| Work to complete |
All of the lines below should be printed again exactly as they are.
-------- Entries provided
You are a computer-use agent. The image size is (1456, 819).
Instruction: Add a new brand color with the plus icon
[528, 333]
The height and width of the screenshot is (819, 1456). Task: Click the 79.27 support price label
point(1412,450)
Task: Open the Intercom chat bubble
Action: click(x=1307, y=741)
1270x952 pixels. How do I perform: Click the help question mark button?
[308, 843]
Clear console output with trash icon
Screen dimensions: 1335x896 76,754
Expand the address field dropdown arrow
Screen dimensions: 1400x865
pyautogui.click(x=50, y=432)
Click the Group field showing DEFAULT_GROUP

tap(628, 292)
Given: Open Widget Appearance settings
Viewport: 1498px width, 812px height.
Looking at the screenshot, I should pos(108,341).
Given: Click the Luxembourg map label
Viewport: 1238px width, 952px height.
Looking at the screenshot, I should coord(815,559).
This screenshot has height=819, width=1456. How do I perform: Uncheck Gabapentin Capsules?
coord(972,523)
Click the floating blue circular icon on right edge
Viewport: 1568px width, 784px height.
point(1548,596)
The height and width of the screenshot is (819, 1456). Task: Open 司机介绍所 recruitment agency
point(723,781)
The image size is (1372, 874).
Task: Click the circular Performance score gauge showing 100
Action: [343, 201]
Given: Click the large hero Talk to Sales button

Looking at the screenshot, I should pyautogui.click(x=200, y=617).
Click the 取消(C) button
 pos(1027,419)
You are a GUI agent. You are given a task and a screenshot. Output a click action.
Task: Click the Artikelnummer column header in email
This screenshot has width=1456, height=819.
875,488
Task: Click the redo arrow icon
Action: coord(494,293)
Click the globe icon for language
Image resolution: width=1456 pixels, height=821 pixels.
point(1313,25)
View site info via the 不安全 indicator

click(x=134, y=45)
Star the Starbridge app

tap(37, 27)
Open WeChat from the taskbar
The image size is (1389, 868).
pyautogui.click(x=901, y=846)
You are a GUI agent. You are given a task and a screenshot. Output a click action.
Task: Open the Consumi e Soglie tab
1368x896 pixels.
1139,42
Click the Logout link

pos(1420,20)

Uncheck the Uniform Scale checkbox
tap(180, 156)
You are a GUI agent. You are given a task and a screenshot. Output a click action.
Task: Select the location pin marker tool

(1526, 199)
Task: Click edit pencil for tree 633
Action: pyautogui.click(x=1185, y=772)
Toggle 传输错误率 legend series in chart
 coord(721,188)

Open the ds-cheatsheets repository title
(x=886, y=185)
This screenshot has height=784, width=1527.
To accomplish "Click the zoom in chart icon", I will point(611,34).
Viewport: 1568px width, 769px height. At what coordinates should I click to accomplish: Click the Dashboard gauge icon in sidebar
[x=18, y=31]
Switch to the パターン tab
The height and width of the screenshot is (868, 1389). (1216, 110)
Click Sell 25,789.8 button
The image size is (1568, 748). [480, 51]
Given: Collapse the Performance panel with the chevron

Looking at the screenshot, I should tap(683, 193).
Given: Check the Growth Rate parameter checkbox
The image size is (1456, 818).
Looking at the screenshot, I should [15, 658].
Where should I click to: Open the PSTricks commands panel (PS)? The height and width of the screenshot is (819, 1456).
----------------
| Result of the exercise |
You are a computer-use agent. The image size is (1456, 819).
Instruction: Add a new brand color with the plus icon
[528, 333]
The height and width of the screenshot is (819, 1456). Task: Click the 79.27 support price label
point(1412,450)
Task: Open the Intercom chat bubble
Action: click(x=1307, y=741)
1270x952 pixels. How do I perform: Click the help question mark button?
[308, 843]
Clear console output with trash icon
Screen dimensions: 1335x896 76,754
Expand the address field dropdown arrow
Screen dimensions: 1400x865
pyautogui.click(x=50, y=432)
Click the Group field showing DEFAULT_GROUP

tap(628, 292)
Given: Open Widget Appearance settings
Viewport: 1498px width, 812px height.
Looking at the screenshot, I should pos(108,341).
Given: Click the Luxembourg map label
Viewport: 1238px width, 952px height.
Looking at the screenshot, I should coord(815,559).
This screenshot has height=819, width=1456. How do I perform: Uncheck Gabapentin Capsules?
coord(972,523)
Click the floating blue circular icon on right edge
Viewport: 1568px width, 784px height.
point(1548,596)
The height and width of the screenshot is (819, 1456). Task: Open 司机介绍所 recruitment agency
point(723,781)
The image size is (1372, 874).
Task: Click the circular Performance score gauge showing 100
Action: [343, 201]
Given: Click the large hero Talk to Sales button

Looking at the screenshot, I should pyautogui.click(x=200, y=617).
Click the 取消(C) button
 pos(1027,419)
You are a GUI agent. You are given a task and a screenshot. Output a click action.
Task: Click the Artikelnummer column header in email
This screenshot has width=1456, height=819.
875,488
Task: Click the redo arrow icon
Action: coord(494,293)
Click the globe icon for language
Image resolution: width=1456 pixels, height=821 pixels.
point(1313,25)
View site info via the 不安全 indicator

click(x=134, y=45)
Star the Starbridge app

tap(37, 27)
Open WeChat from the taskbar
The image size is (1389, 868).
pyautogui.click(x=901, y=846)
You are a GUI agent. You are given a task and a screenshot. Output a click action.
Task: Open the Consumi e Soglie tab
1368x896 pixels.
1139,42
Click the Logout link

pos(1420,20)

Uncheck the Uniform Scale checkbox
tap(180, 156)
You are a GUI agent. You are given a task and a screenshot. Output a click action.
Task: Select the location pin marker tool

(1526, 199)
Task: Click edit pencil for tree 633
Action: pyautogui.click(x=1185, y=772)
Toggle 传输错误率 legend series in chart
 coord(721,188)

Open the ds-cheatsheets repository title
(x=886, y=185)
This screenshot has height=784, width=1527.
To accomplish "Click the zoom in chart icon", I will point(611,34).
Viewport: 1568px width, 769px height. At what coordinates should I click to accomplish: Click the Dashboard gauge icon in sidebar
[x=18, y=31]
Switch to the パターン tab
The height and width of the screenshot is (868, 1389). (1216, 110)
Click Sell 25,789.8 button
The image size is (1568, 748). [480, 51]
Given: Collapse the Performance panel with the chevron

Looking at the screenshot, I should tap(683, 193).
Given: Check the Growth Rate parameter checkbox
The image size is (1456, 818).
Looking at the screenshot, I should [15, 658].
Where should I click to: Open the PSTricks commands panel (PS)? The height and width of the screenshot is (819, 1456).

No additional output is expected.